Is A Preferential Option for the Poor Bad for the Poor?
Admittedly this sounds like a silly question, but it is effectively one that Kyle Cupp is asking over at Vox Nova:
Putting aside whether or not the theory actually works in practice, a question I don’t here wish to debate, does trickle-down economics embody what has been called in Catholic circles the preferential option for the poor?
I’m inclined to answer that it does not, that while helping to generate pools of capital at the top may benefit the poor through a process of “trickling down,” the theory itself embodies a preferential option for the rich.
Kyle wants us to put aside the question of whether “trickle-down” economics actually works, so for purposes of considering the question we can assume that trickle-down does make the poor a lot better off than any alternative. So what Kyle is really asking here is whether a preferential option for the poor might require us to make the poor worse off (e.g. by rejecting trickle-down economics).
To me the answer is obvious: uh, no.
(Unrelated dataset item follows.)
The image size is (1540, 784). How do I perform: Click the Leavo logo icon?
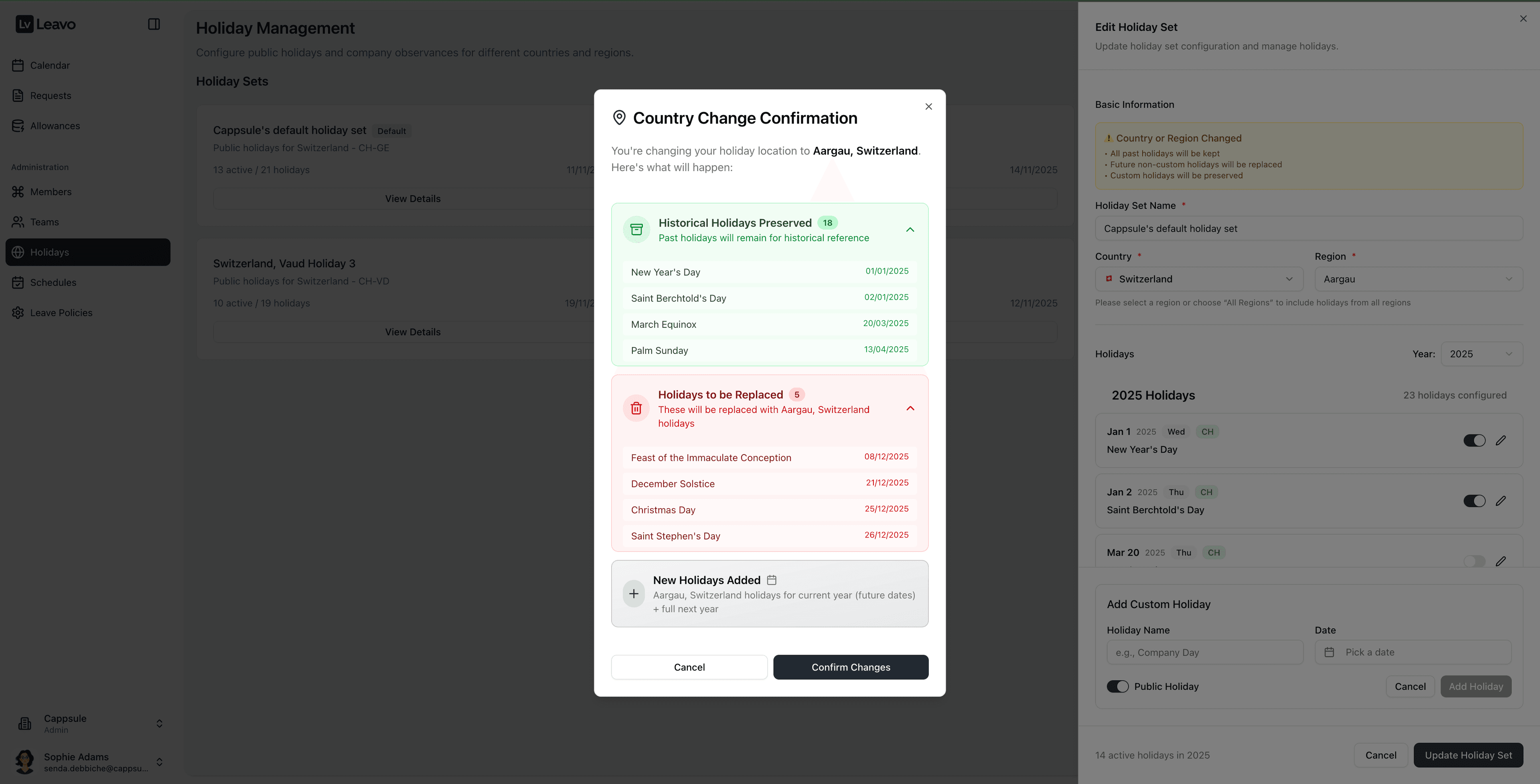click(24, 24)
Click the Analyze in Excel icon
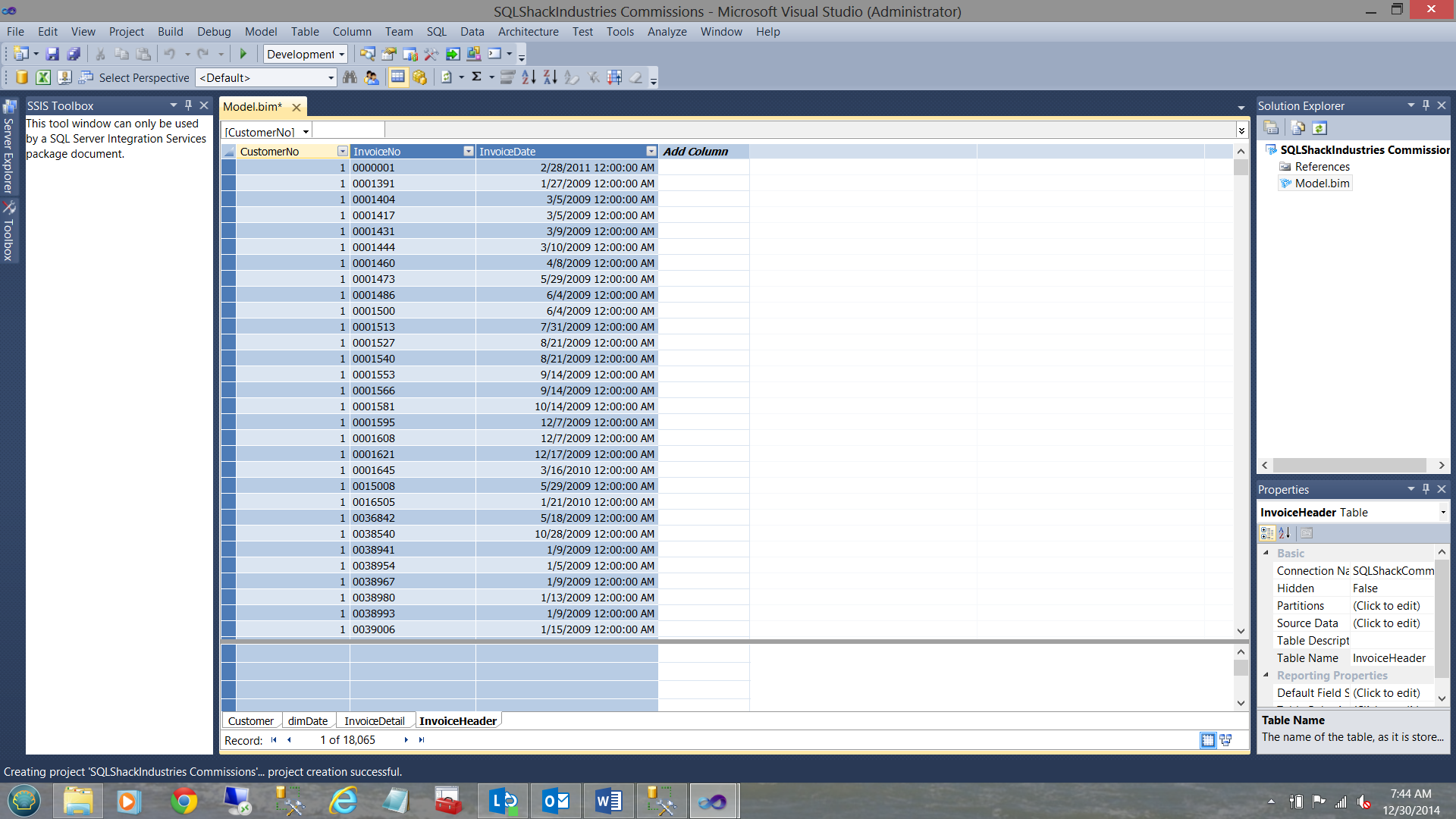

And I confess that that I don’t find Kyle’s argument (that trickle-down is inconsistent with a preferential option for the poor because it also helps the rich) to be very compelling. After all, it’s a preferential option for the poor that we’re talking about here, not a preferential option against the rich. If we paid doctors to given free health care to the poor, this would benefit the doctors, many of whom are rich. Does it follow that paying doctors to give free health care to the poor is inconsistent with a preferential option for the poor? Obviously not.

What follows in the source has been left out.